Trump ha deliberatamente distorto il messaggio: Khan aveva in realtà invitato i londinesi a non sentirsi allarmati “dall’aumento della presenza della polizia”. Ma il sindaco non avrebbe avuto torto nemmeno se avesse detto ai londinesi di non farsi prendere dal panico a causa di uno sporadico attentato terroristico. Come gran parte dei londinesi, anche Khan sa benissimo che gli attacchi si ripeteranno ancora per un po’ di tempo e che non faranno troppi danni.

La risposta migliore al terrorismo è quella di mantenere la calma e andare avanti

Dopo tutto è ovvio che non resteremo a corto di estremisti islamici nel futuro prossimo e che i servizi di sicurezza non possono impedire agli aspiranti terroristi di procurarsi un furgone (o un coltello). Probabilmente nel prossimo decennio ci saranno ancora molti attacchi non tecnologici.

Non fatevi prendere dal panico. L’intera Unione europea ha perso 62 vite umane negli attentati di quest’anno, ovvero una persona ogni otto milioni. Questo rapporto è ancora più basso negli Stati Uniti: undici vittime in quattro attentati dall’inizio dell’anno, un quarto rispetto alle persone che muoiono ogni giorno per omicidio.
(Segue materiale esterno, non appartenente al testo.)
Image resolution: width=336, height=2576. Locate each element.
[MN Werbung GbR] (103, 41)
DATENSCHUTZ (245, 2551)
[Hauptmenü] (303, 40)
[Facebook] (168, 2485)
La risposta migliore al terrorismo non tecnologico in ogni paese occidentale è quella di mantenere la calma e andare avanti, pur sapendo che gli attentati si ripeteranno fino a quando l’attuale generazione di jihadisti invecchierà (il ricambio generazionale è ciò che solitamente mette fine alle tendenze ideologiche).

Nel frattempo la priorità è quella di non aggredire le comunità musulmane dell’occidente, perché non è giusto incolpare milioni di persone per le azioni di poche centinaia di giovani che vogliono attirare l’attenzione, ma anche perché è esattamente quello che i propagandisti del gruppo Stato islamico vogliono ottenere.

Dieci o quindici anni fa, gli attentati islamisti nei paesi occidentali avevano un obiettivo preciso: convincere l’occidente a invadere i paesi musulmani radicalizzando la popolazione e spingendola tra le braccia dei rivoluzionari islamisti. L’obiettivo finale di quei rivoluzionari era di assumere il controllo dei loro paesi, non di “mettere in ginocchio l’occidente”.

Ormai quella partita si è conclusa. Oggi gli islamisti non possono più sperare che l’occidente si lanci in altre invasioni su larga scala. Ma allora perché continuano a incoraggiare gli attentati in occidente?

Perché costa poco, serve a promuovere il marchio e, nel migliore dei casi, può scatenare un conflitto interno nei paesi occidentali con una grande presenza musulmana. Finora, grazie alla lucidità delle comunità maggioritarie e della minoranza musulmana, questo pericolo è stato scongiurato.